I get so irked by that because, I am around food and have it right there when ever I wanted it. That is part of the problem to my being over weight. I was the one hiding in the pantry because I never made the time to enjoy the food I really wanted to have. I was the one who was snaking along with the kids because the food was there. I was the one nibbling endlessly while putting the food together for the kids and when it came time to eating my meal I ate even thought I wasn't hungry anymore.

Fear of over eating all day. I know what others feel as fear is starvation. Worrying about when they will get their meal and how long it will take.

We all have a fear but that is what is making us over weight. We need to slow down and think how can we fix this problem.

Mine is doing the best I can not to nibble when hungry hold off and I will truly enjoy each bite and just because the food is there doesn't mean I need to eat it. Trying my best to hold off and when it's a good time to eat when I know I will enjoy every bite then that will be my reward. Just because I am home with kids all day doesn't mean anything. I used them as my excuse to why I was gaining weight.

As for others like my hubby when he was working I would say you have control over what food is around you. You pack your own meals to eat just enjoy what time you do have when you are eating. When you slow down your eating and pay attention it doesn't take 20min to eat a meal. Your shrinking your stomach how much food do you think it takes? Bring things that don't take long to prep before eating. Stop fearing the starvation and look at what you have to work with.

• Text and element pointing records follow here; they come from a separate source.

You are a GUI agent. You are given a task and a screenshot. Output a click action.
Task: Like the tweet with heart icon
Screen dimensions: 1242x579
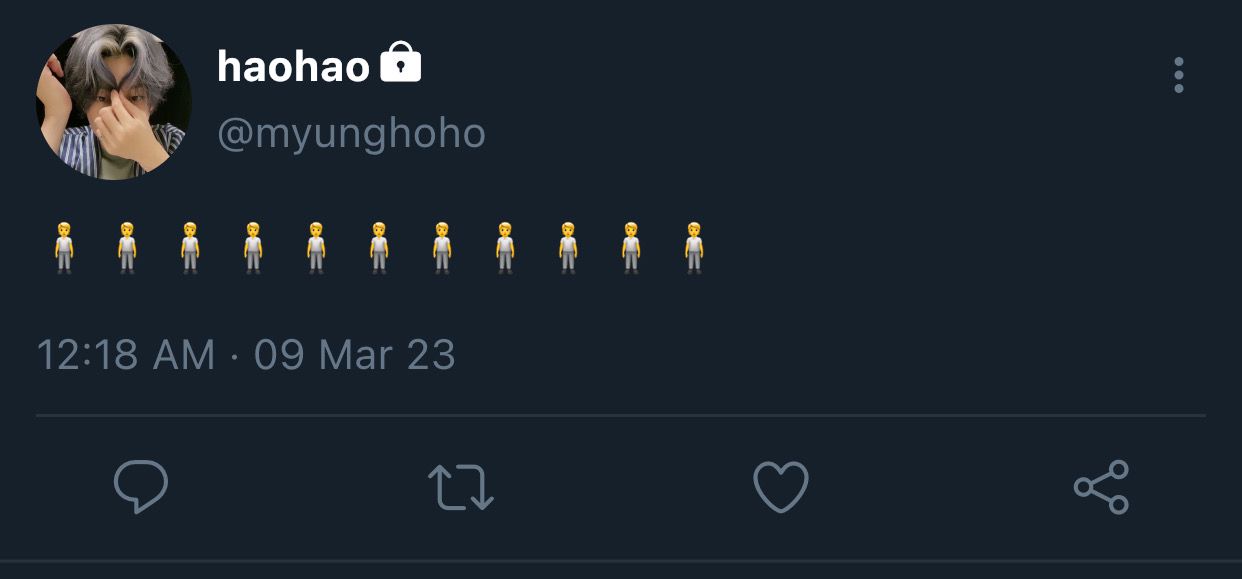780,487
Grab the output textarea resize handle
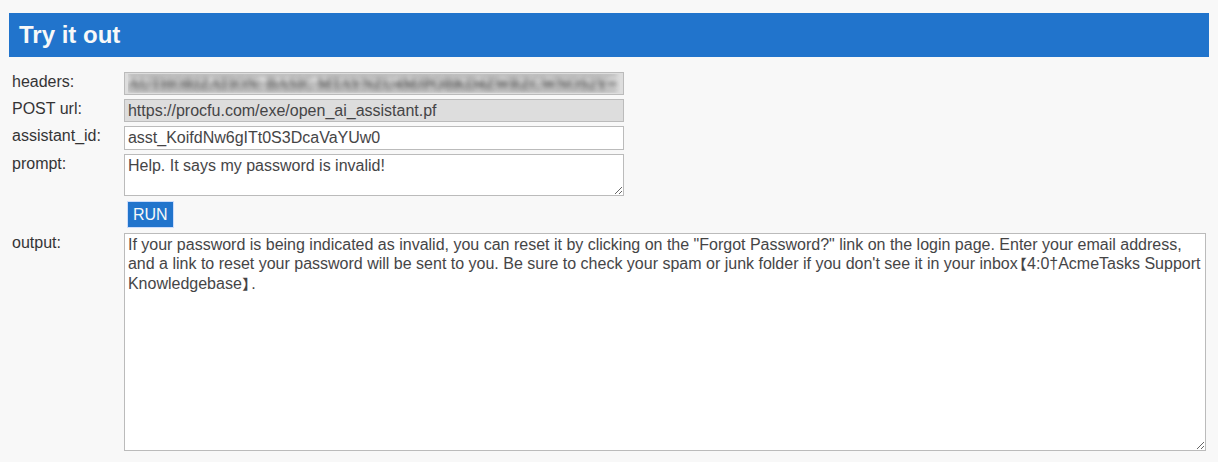 point(1201,445)
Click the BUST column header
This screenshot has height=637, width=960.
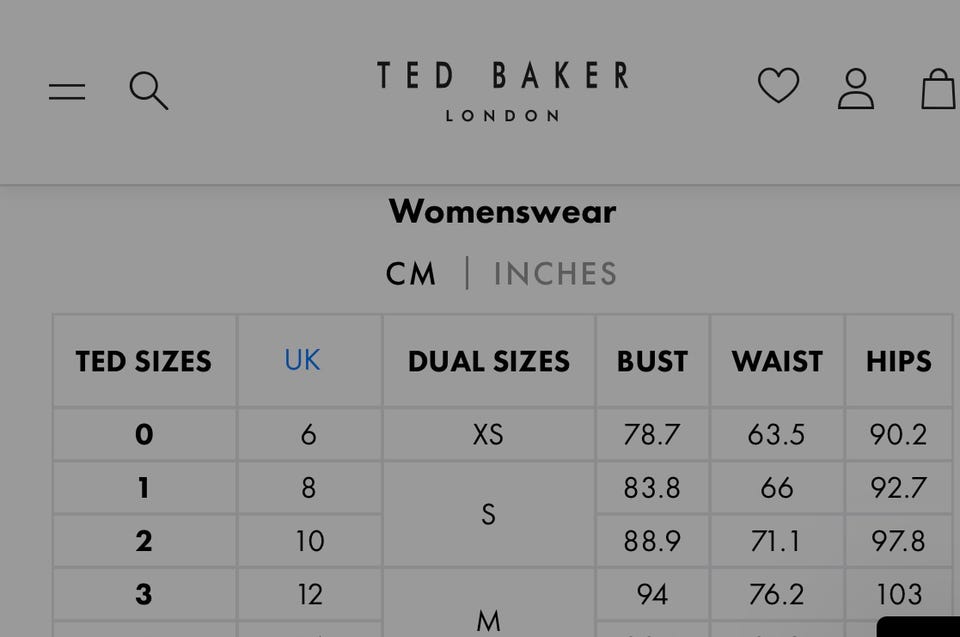[x=652, y=361]
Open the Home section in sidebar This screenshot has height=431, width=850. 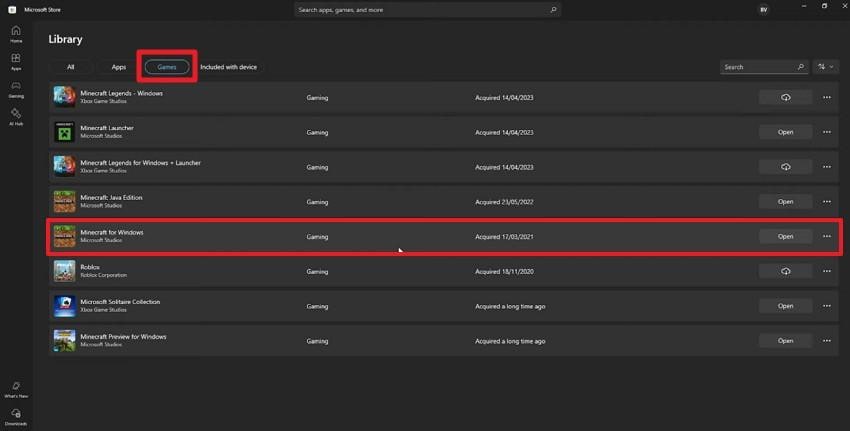pyautogui.click(x=16, y=33)
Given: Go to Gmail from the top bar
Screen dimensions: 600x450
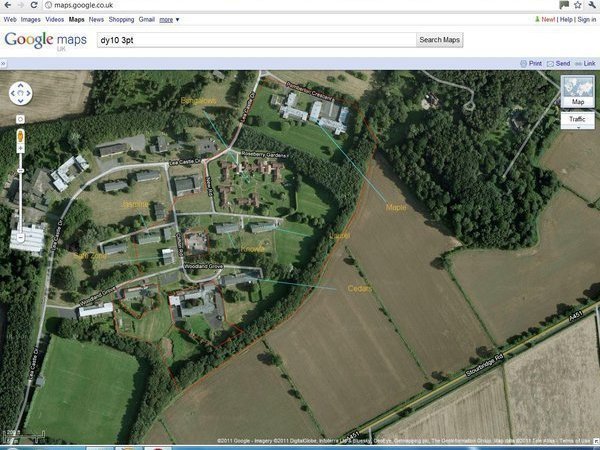Looking at the screenshot, I should click(x=146, y=19).
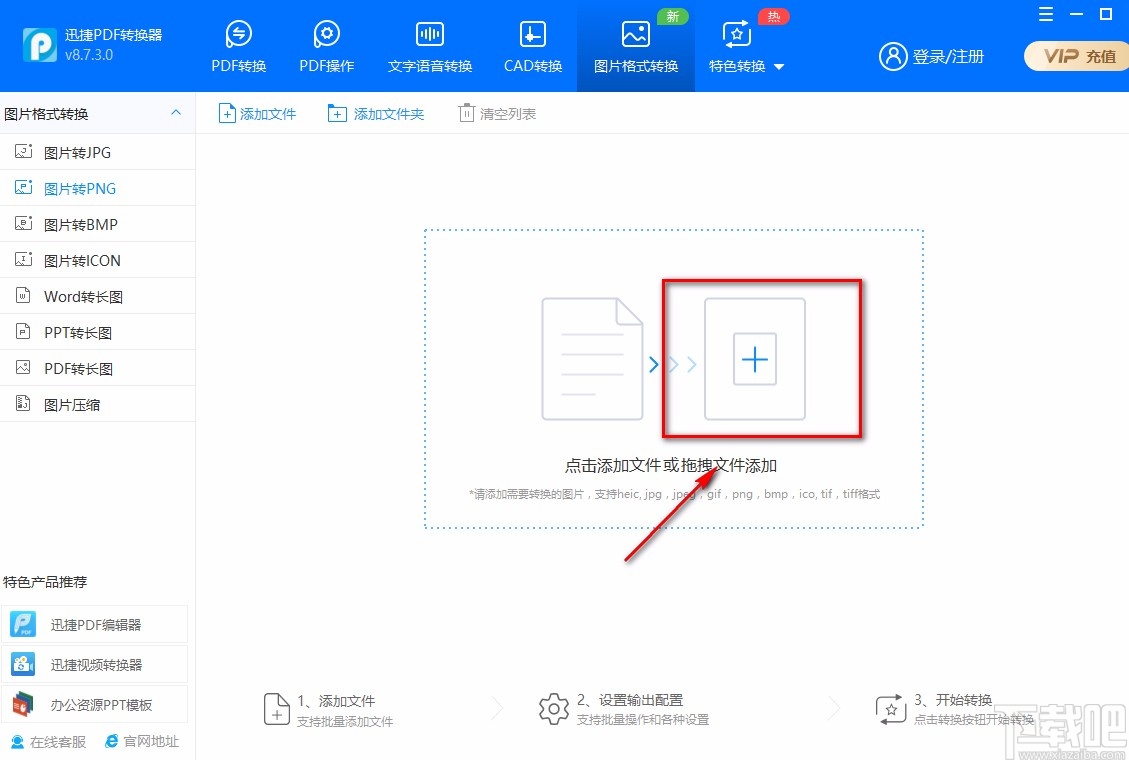The image size is (1129, 760).
Task: Clear the list using 清空列表
Action: (x=497, y=113)
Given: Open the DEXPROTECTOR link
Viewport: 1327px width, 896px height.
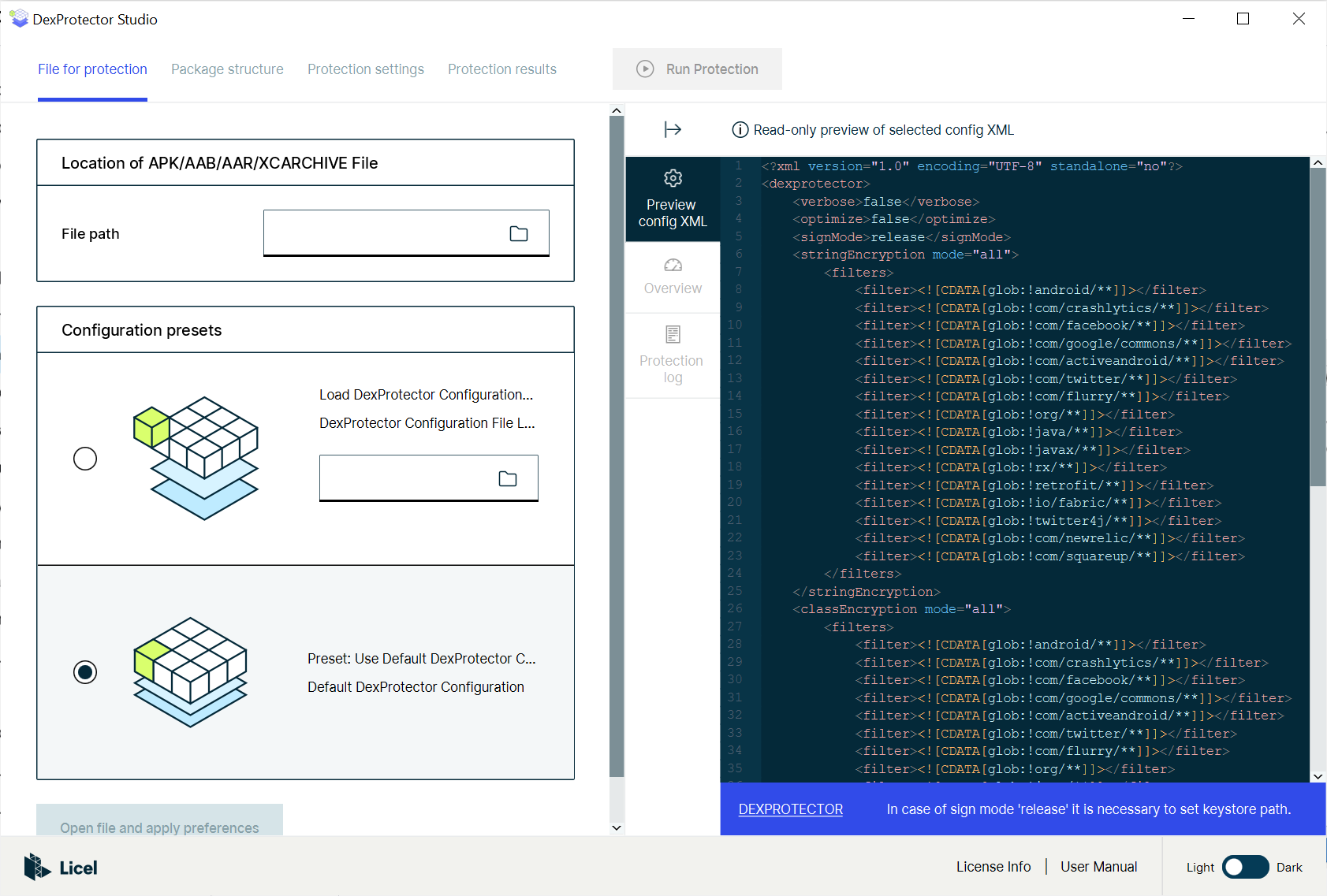Looking at the screenshot, I should pyautogui.click(x=790, y=809).
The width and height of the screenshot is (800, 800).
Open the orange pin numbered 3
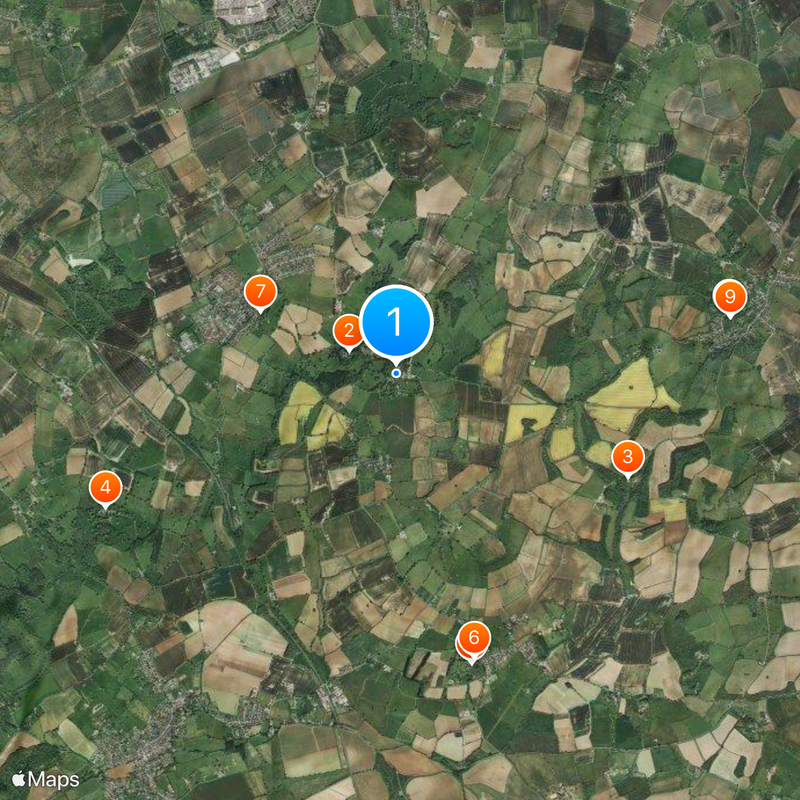[628, 457]
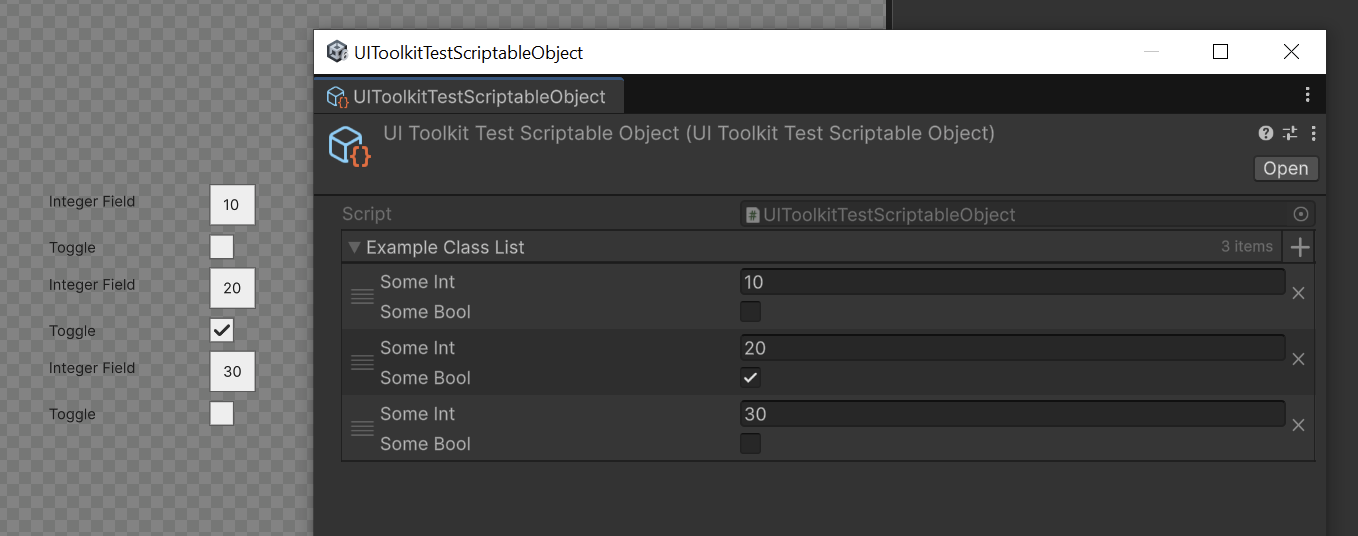Collapse the Example Class List foldout

click(354, 247)
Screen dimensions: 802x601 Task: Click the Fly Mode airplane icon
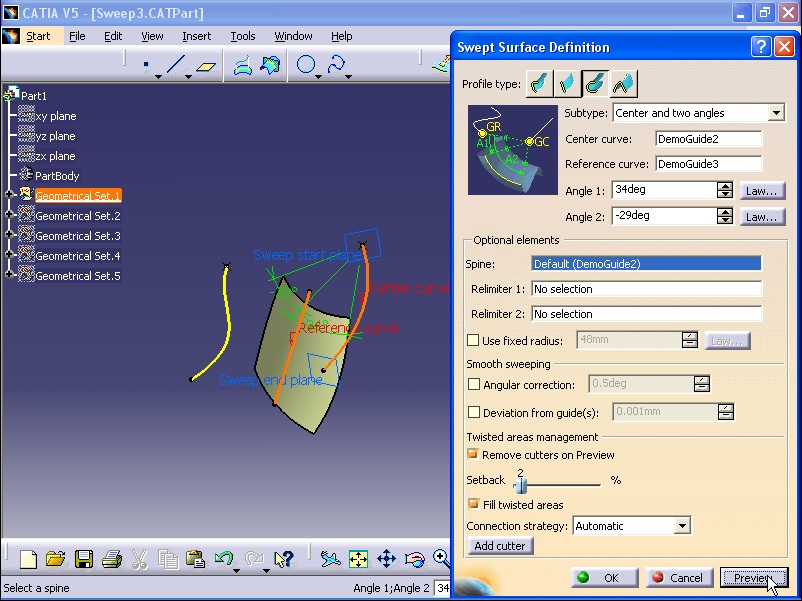click(330, 558)
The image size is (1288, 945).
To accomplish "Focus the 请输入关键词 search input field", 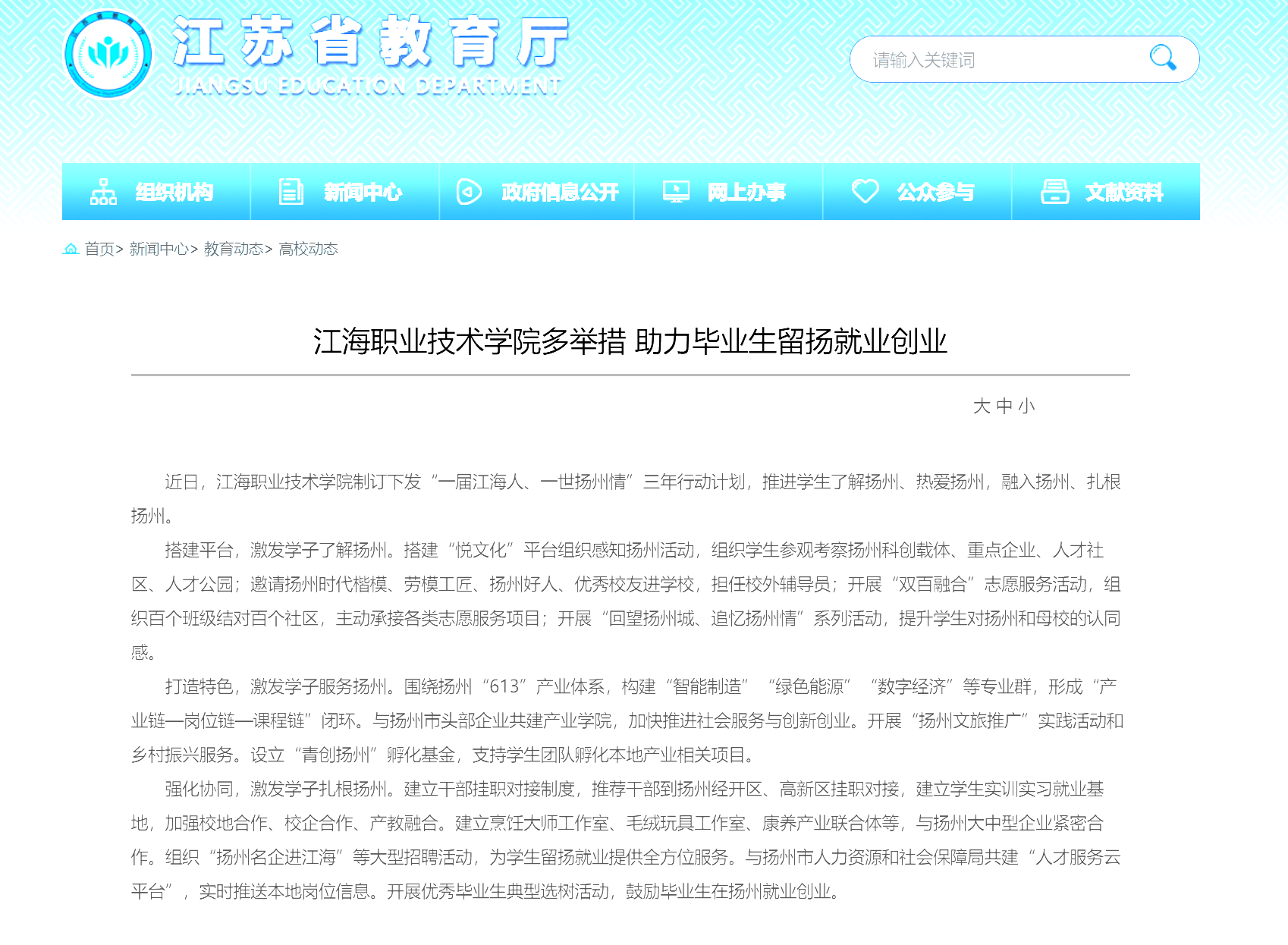I will click(1001, 60).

No matter where you work once you start eating what and how your body wants you will find so much more energy and in turn probably start working better and have a clearer head after your break. Which will lead to more steps on the pedometer. Making extra steps to the copier or taking the stairs more. Even just stopping for a couple of min out of your day and march in place (works great when things are a little stressed) pump them legs and arms and watch the steam drain out of your head.

I feel much better now, I've had these thoughts bottled up for a while now and just had to share them.